Exactly reproduce all the records, keeping pictures out of the copy.

***

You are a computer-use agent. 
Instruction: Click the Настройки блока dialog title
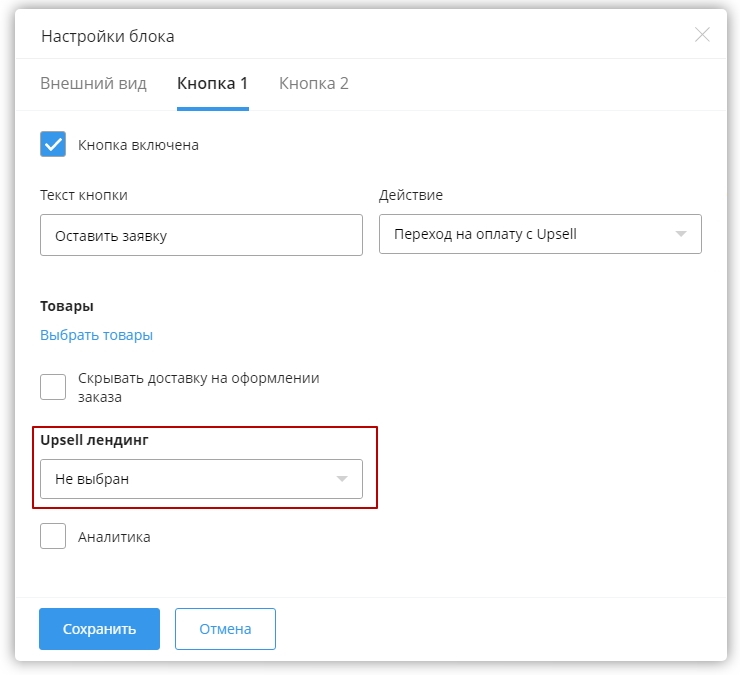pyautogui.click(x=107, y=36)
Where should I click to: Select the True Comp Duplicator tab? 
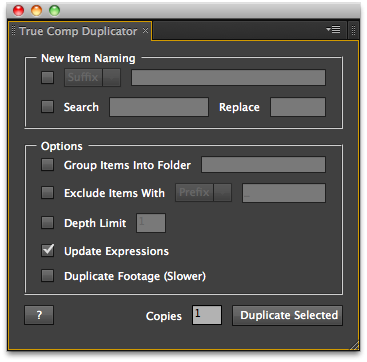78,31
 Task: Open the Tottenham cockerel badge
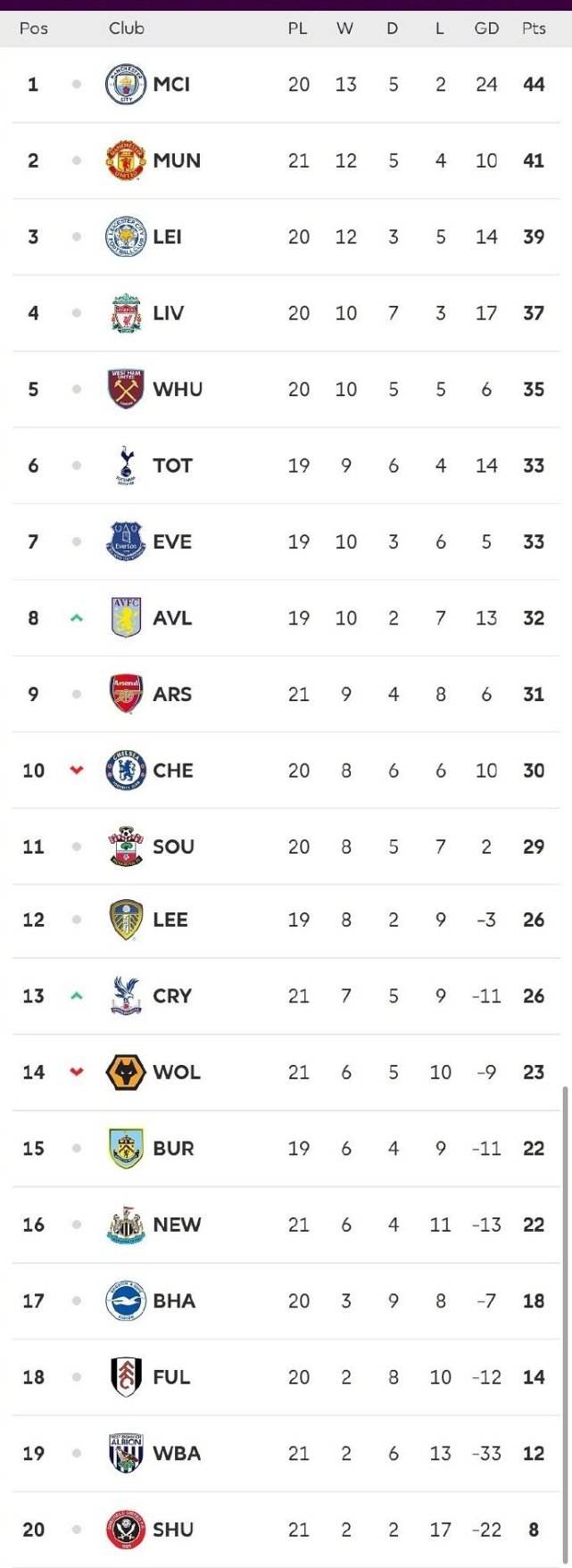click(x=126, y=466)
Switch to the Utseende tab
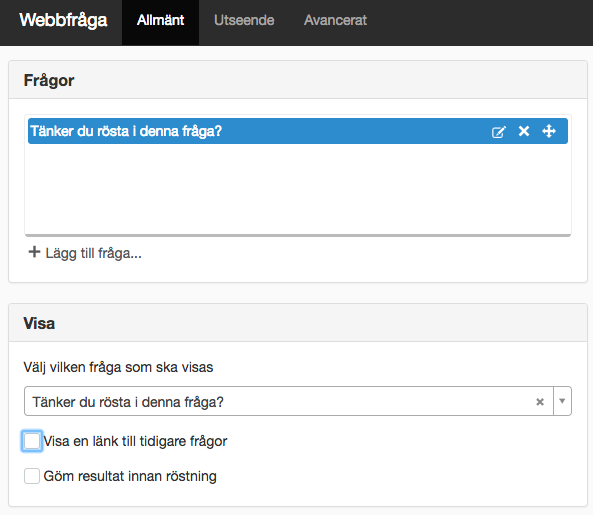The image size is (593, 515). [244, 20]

***

* WRITTEN REPLY
You are a computer-use agent. 
Instruction: Click the Настройки блока dialog title
pyautogui.click(x=107, y=36)
Where should I click to: Select the True Comp Duplicator tab? 
78,31
 Task: Open the Tottenham cockerel badge
click(x=126, y=466)
Switch to the Utseende tab
The image size is (593, 515). [244, 20]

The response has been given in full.